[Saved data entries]
· · ·

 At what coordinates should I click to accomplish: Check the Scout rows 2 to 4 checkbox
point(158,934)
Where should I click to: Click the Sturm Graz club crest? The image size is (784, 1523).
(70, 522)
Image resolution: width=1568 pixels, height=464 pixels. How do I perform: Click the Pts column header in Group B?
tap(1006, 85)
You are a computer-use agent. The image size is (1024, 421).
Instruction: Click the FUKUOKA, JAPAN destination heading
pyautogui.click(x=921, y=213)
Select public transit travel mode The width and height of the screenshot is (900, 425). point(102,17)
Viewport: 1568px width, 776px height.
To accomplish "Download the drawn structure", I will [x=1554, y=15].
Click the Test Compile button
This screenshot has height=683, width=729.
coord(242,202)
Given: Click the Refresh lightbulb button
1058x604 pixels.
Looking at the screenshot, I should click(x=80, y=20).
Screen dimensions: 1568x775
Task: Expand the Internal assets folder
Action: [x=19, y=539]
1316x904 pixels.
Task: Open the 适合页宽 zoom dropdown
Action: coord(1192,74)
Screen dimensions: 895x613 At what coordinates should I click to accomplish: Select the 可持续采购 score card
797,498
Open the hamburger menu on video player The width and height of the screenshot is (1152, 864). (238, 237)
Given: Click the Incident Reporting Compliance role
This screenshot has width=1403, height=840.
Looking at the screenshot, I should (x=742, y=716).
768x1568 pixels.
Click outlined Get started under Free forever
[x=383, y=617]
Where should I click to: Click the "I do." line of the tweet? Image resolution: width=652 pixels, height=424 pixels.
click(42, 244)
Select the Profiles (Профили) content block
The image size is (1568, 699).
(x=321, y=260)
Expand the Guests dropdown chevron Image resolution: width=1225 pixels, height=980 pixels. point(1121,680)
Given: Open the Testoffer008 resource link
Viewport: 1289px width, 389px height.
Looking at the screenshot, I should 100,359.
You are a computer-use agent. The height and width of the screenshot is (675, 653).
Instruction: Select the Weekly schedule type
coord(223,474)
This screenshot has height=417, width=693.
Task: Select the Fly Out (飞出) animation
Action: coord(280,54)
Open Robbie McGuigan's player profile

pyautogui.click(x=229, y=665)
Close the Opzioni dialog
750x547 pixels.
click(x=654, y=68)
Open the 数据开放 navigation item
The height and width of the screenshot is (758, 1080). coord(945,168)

· · ·

▶ _What you will do_
Pick out every row above that contains the word "height", and copy each of those rows in full.

▶ _Solved exercise_
Image resolution: width=1568 pixels, height=464 pixels. How do I perform: Click the Pts column header in Group B?
Select public transit travel mode The width and height of the screenshot is (900, 425). point(102,17)
Viewport: 1568px width, 776px height.
This screenshot has height=683, width=729.
Open the hamburger menu on video player The width and height of the screenshot is (1152, 864). (238, 237)
This screenshot has width=1403, height=840.
Where should I click to: Click the "I do." line of the tweet? Image resolution: width=652 pixels, height=424 pixels.
Expand the Guests dropdown chevron Image resolution: width=1225 pixels, height=980 pixels. point(1121,680)
Viewport: 1289px width, 389px height.
You are a computer-use agent. The height and width of the screenshot is (675, 653).
This screenshot has height=417, width=693.
The height and width of the screenshot is (758, 1080). coord(945,168)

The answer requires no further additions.